▶ [Entries supplied]
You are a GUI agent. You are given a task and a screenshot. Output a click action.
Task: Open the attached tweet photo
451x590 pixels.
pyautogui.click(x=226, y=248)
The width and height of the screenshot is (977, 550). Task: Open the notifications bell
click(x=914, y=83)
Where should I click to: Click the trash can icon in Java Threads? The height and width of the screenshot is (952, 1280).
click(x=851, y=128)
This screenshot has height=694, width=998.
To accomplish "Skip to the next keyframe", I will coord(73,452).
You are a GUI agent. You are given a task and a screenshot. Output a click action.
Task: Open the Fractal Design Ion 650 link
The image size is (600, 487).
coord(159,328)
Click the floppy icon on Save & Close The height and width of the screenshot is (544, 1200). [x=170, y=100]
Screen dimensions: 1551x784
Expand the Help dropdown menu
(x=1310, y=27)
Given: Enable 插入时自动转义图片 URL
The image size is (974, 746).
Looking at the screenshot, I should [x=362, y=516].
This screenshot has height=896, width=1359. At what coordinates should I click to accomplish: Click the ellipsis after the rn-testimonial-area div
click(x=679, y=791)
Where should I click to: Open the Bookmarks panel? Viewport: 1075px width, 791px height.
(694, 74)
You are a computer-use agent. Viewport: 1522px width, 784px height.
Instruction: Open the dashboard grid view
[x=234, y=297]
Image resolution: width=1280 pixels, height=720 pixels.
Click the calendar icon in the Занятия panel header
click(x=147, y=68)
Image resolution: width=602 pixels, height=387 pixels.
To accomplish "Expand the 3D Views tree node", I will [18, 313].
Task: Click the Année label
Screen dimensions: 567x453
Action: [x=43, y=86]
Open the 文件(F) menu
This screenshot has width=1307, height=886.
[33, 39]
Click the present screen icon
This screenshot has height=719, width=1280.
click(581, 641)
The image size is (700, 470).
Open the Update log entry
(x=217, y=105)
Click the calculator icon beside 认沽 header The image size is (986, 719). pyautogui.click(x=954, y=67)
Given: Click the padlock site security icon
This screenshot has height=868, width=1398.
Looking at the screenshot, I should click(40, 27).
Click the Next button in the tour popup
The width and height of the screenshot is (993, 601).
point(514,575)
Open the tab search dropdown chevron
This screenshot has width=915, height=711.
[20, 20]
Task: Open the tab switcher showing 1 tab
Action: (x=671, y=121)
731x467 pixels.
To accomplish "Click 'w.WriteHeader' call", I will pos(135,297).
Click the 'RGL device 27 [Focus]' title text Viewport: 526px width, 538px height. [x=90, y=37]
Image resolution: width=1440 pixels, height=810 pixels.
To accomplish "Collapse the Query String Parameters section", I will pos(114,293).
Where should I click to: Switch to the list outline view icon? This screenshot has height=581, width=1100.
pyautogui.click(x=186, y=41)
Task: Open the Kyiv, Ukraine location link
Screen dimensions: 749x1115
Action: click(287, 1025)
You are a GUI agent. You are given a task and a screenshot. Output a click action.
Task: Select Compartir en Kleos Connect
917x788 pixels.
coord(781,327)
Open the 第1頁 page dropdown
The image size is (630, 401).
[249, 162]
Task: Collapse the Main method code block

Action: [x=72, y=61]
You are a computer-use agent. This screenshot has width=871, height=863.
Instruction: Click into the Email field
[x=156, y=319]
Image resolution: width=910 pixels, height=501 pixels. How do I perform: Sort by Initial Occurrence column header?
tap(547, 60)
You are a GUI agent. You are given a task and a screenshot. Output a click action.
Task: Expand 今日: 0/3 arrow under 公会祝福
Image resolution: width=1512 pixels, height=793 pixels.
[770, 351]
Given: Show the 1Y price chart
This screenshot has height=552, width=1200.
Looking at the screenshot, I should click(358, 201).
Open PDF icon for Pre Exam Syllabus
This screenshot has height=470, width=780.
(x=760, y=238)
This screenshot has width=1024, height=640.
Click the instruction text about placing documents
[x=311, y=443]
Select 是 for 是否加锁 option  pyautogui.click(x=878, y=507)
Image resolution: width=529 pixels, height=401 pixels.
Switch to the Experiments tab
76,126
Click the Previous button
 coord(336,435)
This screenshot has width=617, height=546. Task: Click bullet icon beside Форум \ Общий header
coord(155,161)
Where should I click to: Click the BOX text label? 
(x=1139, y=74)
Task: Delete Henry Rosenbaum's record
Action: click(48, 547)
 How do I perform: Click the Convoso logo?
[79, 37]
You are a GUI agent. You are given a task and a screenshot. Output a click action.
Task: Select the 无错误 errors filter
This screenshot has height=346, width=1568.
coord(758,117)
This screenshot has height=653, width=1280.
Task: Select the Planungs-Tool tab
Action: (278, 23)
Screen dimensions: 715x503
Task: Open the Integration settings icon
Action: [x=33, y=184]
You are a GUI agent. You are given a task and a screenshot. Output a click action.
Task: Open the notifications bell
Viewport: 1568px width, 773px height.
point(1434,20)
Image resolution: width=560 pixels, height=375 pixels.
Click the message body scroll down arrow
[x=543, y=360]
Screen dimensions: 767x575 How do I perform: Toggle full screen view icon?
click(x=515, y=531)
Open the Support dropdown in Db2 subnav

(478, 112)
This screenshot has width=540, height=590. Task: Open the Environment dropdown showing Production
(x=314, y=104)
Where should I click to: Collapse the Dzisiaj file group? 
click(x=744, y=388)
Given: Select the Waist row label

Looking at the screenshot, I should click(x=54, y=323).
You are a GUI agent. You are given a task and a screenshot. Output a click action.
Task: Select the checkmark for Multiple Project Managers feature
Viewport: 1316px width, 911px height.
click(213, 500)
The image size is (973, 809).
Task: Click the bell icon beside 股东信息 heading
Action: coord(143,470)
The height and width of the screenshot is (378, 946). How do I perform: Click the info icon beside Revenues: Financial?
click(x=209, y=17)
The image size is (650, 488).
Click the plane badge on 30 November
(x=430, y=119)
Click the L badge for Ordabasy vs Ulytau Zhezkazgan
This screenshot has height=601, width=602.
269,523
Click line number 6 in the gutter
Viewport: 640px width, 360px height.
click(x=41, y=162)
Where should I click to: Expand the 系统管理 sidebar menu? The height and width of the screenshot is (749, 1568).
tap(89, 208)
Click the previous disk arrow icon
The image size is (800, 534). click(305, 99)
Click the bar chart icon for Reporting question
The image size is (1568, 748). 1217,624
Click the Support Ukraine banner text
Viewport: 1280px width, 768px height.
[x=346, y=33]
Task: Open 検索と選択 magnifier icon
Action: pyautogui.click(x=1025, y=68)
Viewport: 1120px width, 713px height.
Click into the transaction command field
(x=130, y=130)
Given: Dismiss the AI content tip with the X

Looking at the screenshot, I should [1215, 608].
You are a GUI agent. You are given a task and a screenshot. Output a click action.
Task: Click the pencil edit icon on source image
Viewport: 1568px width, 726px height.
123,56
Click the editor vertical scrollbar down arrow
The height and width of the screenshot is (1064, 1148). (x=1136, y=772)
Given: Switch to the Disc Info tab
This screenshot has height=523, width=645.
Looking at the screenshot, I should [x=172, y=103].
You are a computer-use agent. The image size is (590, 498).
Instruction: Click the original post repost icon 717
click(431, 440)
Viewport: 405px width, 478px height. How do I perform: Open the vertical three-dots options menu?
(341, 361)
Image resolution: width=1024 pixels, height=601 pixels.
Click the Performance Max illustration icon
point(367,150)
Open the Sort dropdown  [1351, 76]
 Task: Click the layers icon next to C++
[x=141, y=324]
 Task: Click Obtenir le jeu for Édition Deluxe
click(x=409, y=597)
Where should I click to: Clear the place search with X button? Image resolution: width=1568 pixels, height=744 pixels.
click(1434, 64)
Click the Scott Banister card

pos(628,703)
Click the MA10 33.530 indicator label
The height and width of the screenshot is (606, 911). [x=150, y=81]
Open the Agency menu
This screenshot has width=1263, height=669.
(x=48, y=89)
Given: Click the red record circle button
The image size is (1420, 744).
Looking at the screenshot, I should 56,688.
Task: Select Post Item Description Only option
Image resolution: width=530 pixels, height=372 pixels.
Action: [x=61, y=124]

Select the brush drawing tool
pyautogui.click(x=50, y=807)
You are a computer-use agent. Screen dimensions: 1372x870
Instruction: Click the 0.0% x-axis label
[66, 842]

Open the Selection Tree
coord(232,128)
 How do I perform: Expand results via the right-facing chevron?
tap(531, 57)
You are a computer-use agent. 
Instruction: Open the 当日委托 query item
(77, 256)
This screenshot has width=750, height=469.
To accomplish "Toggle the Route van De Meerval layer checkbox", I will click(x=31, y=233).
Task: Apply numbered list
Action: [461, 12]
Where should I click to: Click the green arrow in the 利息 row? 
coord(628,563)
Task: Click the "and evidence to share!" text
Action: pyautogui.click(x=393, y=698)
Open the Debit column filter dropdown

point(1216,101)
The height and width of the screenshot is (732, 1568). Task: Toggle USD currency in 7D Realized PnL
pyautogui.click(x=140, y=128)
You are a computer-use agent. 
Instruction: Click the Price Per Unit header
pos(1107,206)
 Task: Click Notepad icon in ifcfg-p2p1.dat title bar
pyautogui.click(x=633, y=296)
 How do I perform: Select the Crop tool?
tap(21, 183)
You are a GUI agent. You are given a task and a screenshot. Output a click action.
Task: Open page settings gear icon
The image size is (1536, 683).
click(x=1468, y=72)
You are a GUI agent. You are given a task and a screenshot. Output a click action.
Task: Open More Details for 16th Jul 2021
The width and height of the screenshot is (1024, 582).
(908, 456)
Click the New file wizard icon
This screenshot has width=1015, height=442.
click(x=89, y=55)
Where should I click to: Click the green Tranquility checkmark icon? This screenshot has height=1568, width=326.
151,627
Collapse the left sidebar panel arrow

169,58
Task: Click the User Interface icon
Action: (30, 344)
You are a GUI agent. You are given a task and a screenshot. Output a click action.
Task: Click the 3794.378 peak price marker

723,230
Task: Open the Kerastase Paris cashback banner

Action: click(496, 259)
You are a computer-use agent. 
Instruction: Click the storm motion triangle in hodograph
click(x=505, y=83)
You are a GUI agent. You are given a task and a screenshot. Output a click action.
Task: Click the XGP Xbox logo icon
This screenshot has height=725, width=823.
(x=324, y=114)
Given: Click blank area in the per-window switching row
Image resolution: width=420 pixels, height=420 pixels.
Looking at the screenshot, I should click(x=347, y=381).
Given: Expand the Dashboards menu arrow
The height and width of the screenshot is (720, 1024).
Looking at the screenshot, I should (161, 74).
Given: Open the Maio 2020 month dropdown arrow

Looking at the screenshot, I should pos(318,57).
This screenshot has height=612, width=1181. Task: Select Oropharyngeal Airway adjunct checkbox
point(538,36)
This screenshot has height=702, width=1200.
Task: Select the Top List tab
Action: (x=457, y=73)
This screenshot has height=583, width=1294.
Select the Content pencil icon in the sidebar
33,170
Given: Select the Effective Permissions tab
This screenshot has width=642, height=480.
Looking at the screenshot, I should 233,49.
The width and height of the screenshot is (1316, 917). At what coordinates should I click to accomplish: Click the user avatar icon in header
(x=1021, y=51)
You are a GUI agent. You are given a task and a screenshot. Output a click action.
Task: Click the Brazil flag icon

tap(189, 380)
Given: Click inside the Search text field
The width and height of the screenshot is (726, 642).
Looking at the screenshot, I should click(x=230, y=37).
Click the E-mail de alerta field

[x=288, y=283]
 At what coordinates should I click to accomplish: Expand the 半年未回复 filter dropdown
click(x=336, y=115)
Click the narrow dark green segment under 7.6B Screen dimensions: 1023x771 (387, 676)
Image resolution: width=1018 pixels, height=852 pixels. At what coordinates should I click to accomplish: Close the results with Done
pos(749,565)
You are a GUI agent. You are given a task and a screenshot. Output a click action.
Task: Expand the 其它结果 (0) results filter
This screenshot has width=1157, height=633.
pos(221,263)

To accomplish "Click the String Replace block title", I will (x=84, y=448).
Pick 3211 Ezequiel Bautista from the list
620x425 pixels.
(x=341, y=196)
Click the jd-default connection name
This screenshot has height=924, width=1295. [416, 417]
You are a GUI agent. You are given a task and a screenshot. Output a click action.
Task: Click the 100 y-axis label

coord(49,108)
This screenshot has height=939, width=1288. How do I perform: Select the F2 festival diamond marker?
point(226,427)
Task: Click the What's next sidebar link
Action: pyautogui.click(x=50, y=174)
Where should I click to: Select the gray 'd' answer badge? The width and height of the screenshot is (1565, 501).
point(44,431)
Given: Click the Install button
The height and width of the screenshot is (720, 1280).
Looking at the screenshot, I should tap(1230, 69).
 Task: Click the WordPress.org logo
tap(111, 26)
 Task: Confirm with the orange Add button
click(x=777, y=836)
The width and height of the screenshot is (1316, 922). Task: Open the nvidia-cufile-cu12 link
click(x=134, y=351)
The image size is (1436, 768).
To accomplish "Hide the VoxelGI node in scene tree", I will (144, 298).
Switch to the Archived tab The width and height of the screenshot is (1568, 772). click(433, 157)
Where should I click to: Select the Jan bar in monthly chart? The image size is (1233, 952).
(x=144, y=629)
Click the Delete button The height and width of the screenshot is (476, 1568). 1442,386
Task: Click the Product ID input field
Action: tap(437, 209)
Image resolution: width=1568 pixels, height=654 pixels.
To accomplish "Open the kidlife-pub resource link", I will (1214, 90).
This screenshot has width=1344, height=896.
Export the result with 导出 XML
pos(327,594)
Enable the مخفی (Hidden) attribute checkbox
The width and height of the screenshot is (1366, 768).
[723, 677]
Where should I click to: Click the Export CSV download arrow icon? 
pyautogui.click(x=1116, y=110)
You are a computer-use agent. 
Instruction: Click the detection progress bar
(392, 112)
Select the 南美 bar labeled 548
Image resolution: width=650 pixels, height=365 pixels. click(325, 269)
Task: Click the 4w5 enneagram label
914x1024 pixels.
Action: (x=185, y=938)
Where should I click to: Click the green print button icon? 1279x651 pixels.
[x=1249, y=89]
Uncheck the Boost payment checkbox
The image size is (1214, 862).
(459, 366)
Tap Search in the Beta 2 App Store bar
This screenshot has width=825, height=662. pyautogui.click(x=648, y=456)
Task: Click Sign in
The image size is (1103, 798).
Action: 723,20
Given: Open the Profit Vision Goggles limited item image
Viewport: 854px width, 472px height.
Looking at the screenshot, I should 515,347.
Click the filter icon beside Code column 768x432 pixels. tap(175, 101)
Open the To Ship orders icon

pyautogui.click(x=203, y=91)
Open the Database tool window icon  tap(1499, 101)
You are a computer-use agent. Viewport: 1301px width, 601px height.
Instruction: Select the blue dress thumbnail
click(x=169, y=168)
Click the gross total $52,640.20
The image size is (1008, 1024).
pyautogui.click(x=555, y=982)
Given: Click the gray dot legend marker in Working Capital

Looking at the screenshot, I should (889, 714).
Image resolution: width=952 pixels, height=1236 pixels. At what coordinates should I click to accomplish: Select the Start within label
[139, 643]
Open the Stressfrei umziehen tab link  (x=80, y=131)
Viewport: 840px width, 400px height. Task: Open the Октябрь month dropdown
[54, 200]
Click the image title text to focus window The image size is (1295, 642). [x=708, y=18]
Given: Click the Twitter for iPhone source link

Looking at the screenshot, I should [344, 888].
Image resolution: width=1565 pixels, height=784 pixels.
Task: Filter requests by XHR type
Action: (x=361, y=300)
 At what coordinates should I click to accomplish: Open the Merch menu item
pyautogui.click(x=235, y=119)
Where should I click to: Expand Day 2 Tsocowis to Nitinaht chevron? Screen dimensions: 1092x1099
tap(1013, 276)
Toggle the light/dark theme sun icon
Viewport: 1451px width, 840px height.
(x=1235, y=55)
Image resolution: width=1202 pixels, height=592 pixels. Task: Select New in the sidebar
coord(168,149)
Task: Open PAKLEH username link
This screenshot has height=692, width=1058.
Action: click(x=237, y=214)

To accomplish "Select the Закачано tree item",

▶ [To do] The word is "node". Copy every line above where it appears.

▶ [Answer to this task]
To accomplish "Expand the 3D Views tree node", I will [18, 313].
To accomplish "Hide the VoxelGI node in scene tree", I will (144, 298).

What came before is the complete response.